DATA →
================
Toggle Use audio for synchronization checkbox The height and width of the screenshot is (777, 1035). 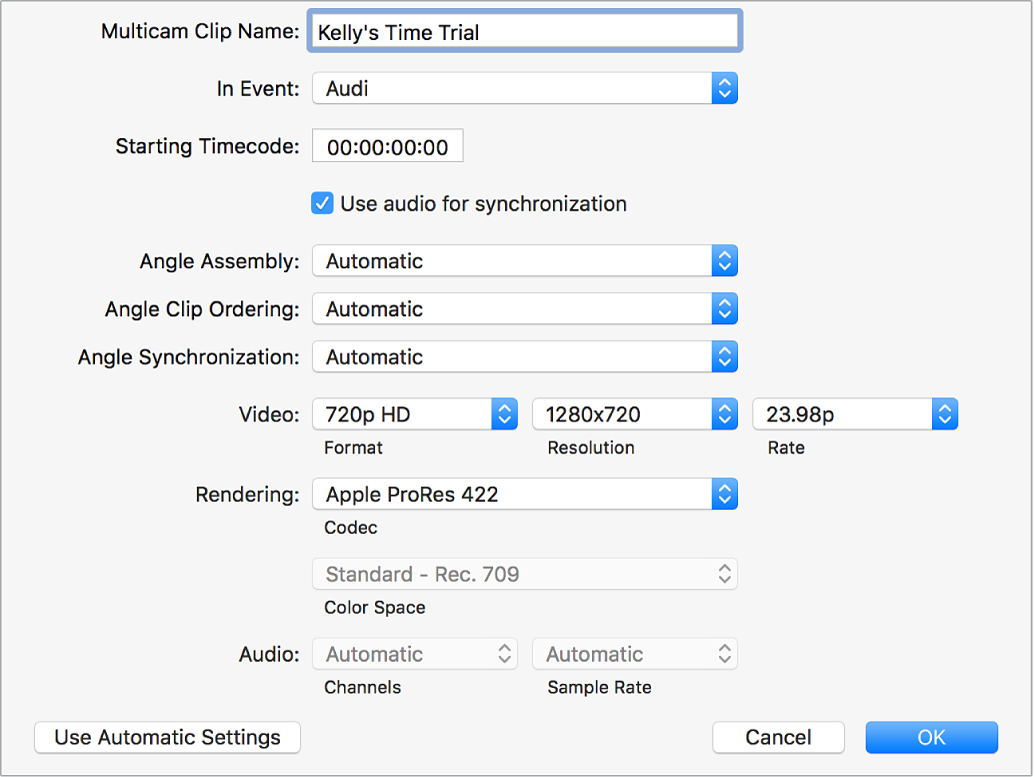322,204
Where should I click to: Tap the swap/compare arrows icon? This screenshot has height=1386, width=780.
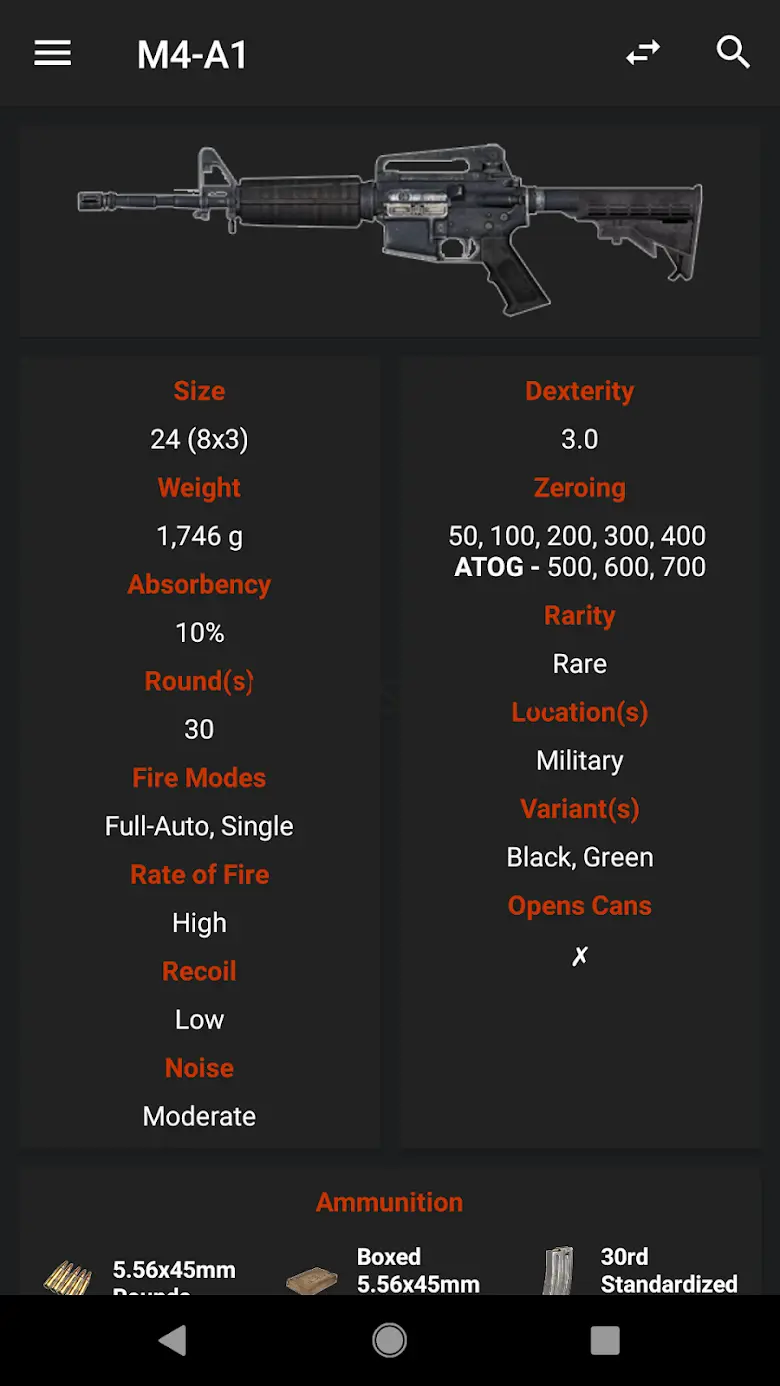coord(643,53)
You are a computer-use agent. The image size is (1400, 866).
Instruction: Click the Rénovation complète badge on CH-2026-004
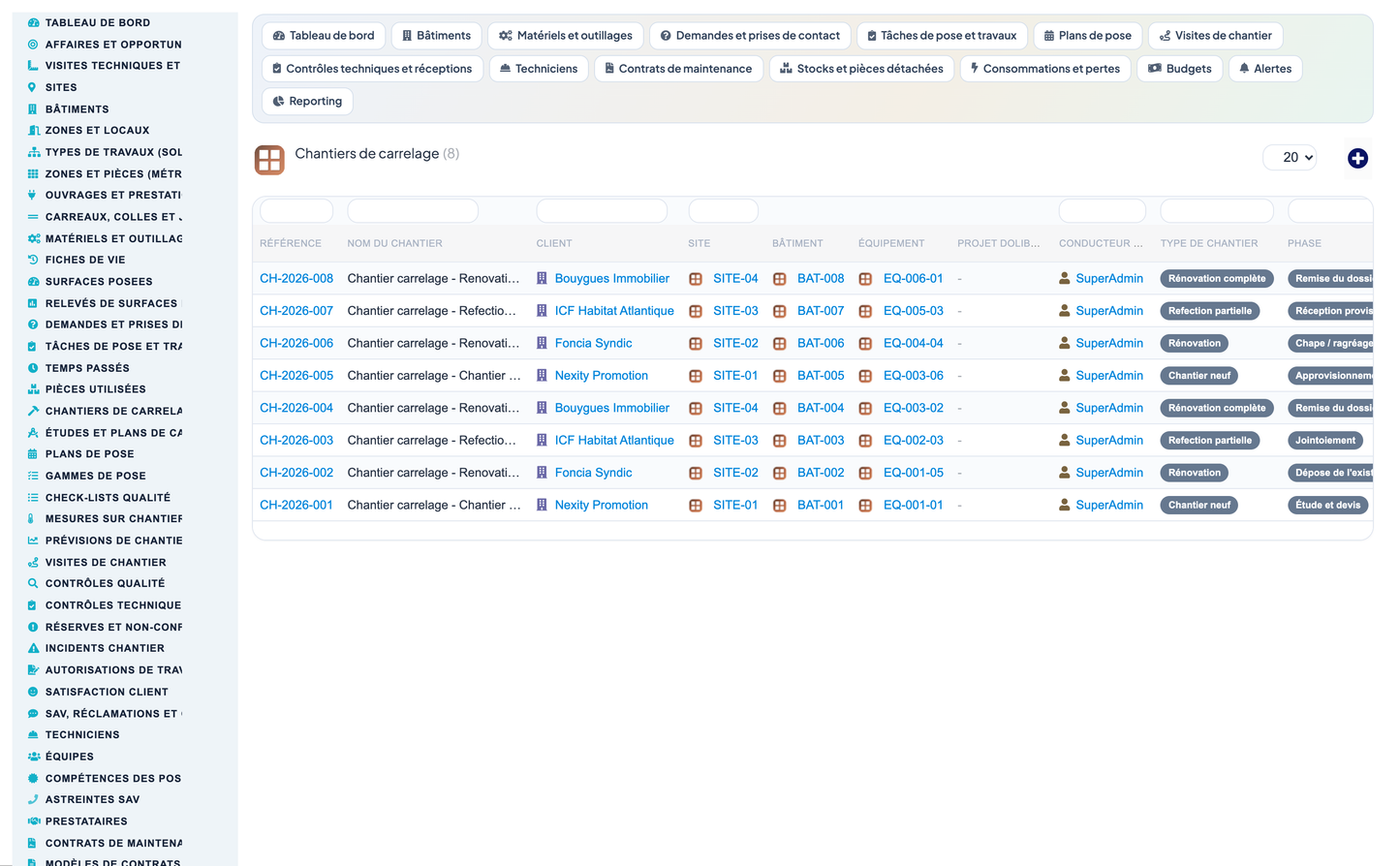1217,408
================
WORK REQUEST → In the copy you return, include exactly the lines from the one containing "You are a computer-use" through the final line of the listing, and no pictures.

RESPONSE TO THE EXERCISE →
You are a computer-use agent. The image size is (1400, 866).
Instruction: Click the Rénovation complète badge on CH-2026-004
1217,408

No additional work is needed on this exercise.